Había unos cien metros de agua marrón a cada lado de la lancha, y en la rivera espesos arbustos y manglar impenetrable. El rastro más cercano de civilización se había quedado atrás hacía dos horas. Las cejas despelucadas del barquero se levantaron en medio del silencio como pidiendo una respuesta. Edelmira lo miró un momento y luego llevó la mano a su bolsillo para encontrar temblorosa lo único que allí había: dos billetes de cincuenta mil pesos tan húmedos como su ropa. Lo que en Edelmira antes era inquietud, ahora se transformaba en angustia. Estiró la mano y el barquero recibió los billetes, con desdén los arrugó y los hundió en el bolsillo de su camisa sudada, de allí mismo sacó una hoja doblada en cuatro, la desdobló y señaló con el dedo.

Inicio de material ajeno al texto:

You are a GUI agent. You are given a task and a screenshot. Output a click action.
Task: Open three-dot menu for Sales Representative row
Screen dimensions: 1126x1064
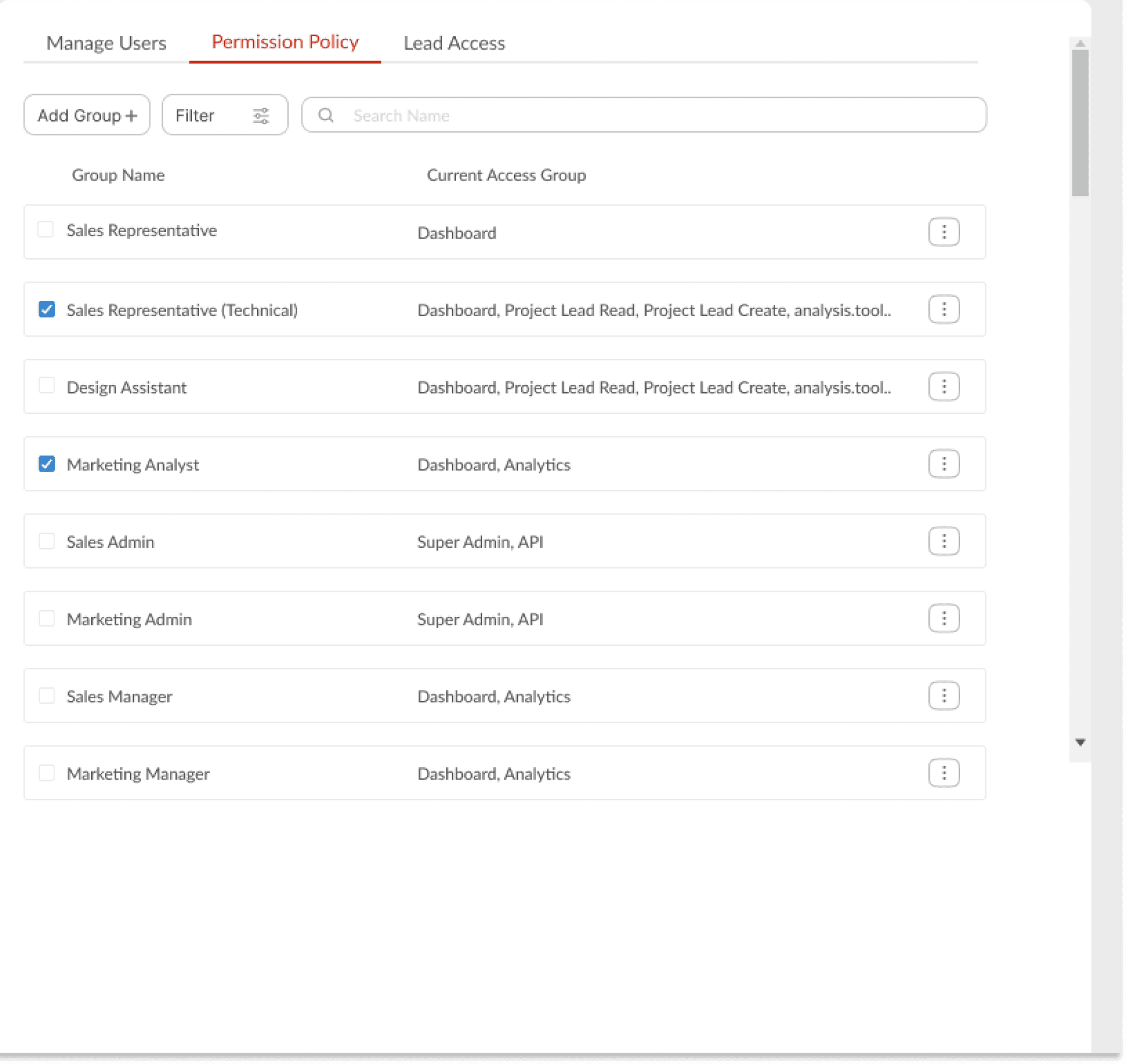tap(944, 232)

—Ya llegamos— dijo sin dejar caer el cigarrillo de sus labios cuarteados.
Como cuando acariciaba la espalda desnuda de Fidel, Edelmira tocó el agua con los dedos. Era fría, turbia, oscura. Quiso quedarse un rato más mirando las ondas que se formaban junto al casco de la barca, pero sintió la mirada acusadora del barquero que había sentenciado no esperar más de un minuto. Temblorosa y apretando los dientes se inclinó hacia el centro de la lancha y abrió la caja de cartón por última vez. Sintió que Fidel la miraba, pero él ya no podía mirarla. Los ojos infantiles de Fidel habían sido los mismos desde hacía dos noches cuando ella regresó de la iglesia y lo encontró boca arriba sobre el suelo frío del patio de ropas.
El barquero miró hacia una nube que los había acompañado todo el trayecto para intentar dejar a Edelmira sola por un instante. Cuando bajó de nuevo la mirada, ya la caja empezaba a hundirse y Edelmira tenía la vista refundida sobre las bancas vacías de la lancha. Escupió la colilla y el motor fuera de borda rugió nuevamente.